We at the Sex Workers Outreach Project (SWOP) Seattle— a grassroots organization led by people with first-hand experience in sex work— believe this process of "sweeps" is not efficient, especially in remedying any issues associated with sex trafficking or supporting sex workers. Furthermore, we believe that allowing people in either situation to remain inside encampment spaces is a safer option because of the multifarious relationships that individuals form in communal outdoor communities. We speak from personal experiences about how police influence and stigmatize sex workers in a way that makes sex workers feel unsafe. We speak against the myth of sex workers as victims. When the idea of protecting women from violence, rape and sexually exploitative situations is manipulated, when it is used to do sweeps, this is not only disempowering but also harmful. We implore you to remember that sex workers are human beings.

We want to live in a city that walks its talk. We believe our city should actually provide services that are needed and offer a harm reduction approach. Furthermore, we believe that stigmatizing sex work is a barrier to access to social services whether or not the individual is being trafficked. To address this, the city must involve sex workers themselves and offer harm reduction services like condoms, lube, and safer injection supplies as well as legal spaces for people to inhabit. More importantly, we want those services to be provided by those who are coming from the communities they represent—those who have faced homelessness, current and former sex workers, current and former drug users—and from non-religious organizations.

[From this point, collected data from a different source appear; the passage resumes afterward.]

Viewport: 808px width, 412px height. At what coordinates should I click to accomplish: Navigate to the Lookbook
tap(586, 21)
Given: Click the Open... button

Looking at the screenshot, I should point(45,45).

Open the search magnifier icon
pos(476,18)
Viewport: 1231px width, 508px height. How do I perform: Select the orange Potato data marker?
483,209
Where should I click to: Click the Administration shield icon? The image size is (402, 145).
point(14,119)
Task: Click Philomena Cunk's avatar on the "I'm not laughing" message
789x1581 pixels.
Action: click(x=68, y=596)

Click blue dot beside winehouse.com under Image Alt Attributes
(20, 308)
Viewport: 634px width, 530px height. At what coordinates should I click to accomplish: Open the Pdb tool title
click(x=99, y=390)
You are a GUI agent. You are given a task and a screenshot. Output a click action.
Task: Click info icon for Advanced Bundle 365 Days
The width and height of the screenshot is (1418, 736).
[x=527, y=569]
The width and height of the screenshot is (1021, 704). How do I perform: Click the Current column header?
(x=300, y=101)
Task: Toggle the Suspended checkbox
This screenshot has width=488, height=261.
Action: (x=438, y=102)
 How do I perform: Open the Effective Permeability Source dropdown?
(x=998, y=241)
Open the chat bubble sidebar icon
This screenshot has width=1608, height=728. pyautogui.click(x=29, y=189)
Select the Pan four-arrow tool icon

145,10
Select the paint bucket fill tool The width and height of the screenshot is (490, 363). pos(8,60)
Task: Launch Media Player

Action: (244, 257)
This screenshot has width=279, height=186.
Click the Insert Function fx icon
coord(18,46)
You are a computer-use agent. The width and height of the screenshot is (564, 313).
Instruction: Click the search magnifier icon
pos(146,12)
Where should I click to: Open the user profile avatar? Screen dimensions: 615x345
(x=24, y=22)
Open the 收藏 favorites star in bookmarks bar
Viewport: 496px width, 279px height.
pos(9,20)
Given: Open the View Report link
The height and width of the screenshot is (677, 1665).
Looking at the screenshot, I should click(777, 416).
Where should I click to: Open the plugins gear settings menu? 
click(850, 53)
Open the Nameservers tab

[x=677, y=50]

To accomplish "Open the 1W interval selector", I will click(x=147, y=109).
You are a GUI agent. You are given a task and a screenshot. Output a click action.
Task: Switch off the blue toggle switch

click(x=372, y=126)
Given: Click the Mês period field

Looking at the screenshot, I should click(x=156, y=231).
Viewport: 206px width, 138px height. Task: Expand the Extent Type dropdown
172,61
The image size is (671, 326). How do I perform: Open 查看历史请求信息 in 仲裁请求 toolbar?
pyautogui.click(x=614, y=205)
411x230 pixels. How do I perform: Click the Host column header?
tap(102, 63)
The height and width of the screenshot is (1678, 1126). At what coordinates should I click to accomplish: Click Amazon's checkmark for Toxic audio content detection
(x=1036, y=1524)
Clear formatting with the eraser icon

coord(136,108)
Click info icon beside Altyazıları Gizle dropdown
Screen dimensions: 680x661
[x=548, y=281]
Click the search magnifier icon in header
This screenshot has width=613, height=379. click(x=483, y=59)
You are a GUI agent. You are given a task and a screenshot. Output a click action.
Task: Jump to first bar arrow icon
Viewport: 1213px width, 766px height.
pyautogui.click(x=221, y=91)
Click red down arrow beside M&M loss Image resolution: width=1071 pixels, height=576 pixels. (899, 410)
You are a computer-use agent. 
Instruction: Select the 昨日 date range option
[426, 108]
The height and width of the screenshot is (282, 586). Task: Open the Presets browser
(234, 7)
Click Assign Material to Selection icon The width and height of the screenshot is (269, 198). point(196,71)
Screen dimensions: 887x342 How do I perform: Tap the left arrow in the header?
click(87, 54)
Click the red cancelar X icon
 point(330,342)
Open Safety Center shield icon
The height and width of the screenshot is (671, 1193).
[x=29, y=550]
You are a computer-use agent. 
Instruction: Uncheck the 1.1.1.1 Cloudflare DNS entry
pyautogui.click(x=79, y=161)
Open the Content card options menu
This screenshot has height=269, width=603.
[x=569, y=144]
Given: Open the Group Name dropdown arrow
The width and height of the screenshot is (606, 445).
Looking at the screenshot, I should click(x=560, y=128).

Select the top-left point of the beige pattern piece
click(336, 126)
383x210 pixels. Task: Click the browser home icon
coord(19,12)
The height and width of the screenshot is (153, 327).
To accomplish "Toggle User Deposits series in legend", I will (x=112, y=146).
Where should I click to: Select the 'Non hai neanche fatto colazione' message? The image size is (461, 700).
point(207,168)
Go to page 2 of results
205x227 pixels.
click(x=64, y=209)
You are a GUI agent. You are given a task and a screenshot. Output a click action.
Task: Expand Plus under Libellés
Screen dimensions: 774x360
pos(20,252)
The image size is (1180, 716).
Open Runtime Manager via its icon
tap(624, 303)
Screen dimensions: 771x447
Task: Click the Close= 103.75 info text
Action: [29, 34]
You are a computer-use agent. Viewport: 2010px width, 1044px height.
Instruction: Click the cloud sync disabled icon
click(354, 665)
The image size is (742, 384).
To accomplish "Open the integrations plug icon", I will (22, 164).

There are actually many organizations around the world, across the nation, and even here in Seattle and King County, including SNAPS, Rad Care, SWOP-Seattle, and CAKES, who are all working to provide direct services to those who are engaging in sex trade. These include services for those who are being trafficked as well as those who wish to remain sex workers. Even if the city does not want to work with any of these organizations, there are numerous service providers in Seattle that actually provide services to trafficking survivors such as API Chaya and the NW Network as well as programs for youth such as PSKS, Roots, and YouthCare. So the city really has no excuse for sending sex workers to a religious organization for services. We can take a page from our sibling city of Portland and the Right 2 Dream project which empowers homeless folks in tent cities. We can do better than this. We have the resources and the infrastructure.

One of our members, Laura LeMoon, knows from first-hand experience the effect stigmatizing sex work has on people being trafficked:

I am a sex trafficking survivor and a sex worker and the one thing I can tell you for sure—as someone who has walked in both of these the shoes—is that policy related to sex trafficking in this country is often a red-herring for heterosexual white cisgender men’s hatred of poor female, trans and gender nonconforming bodies. Let me tell you how I know that that is.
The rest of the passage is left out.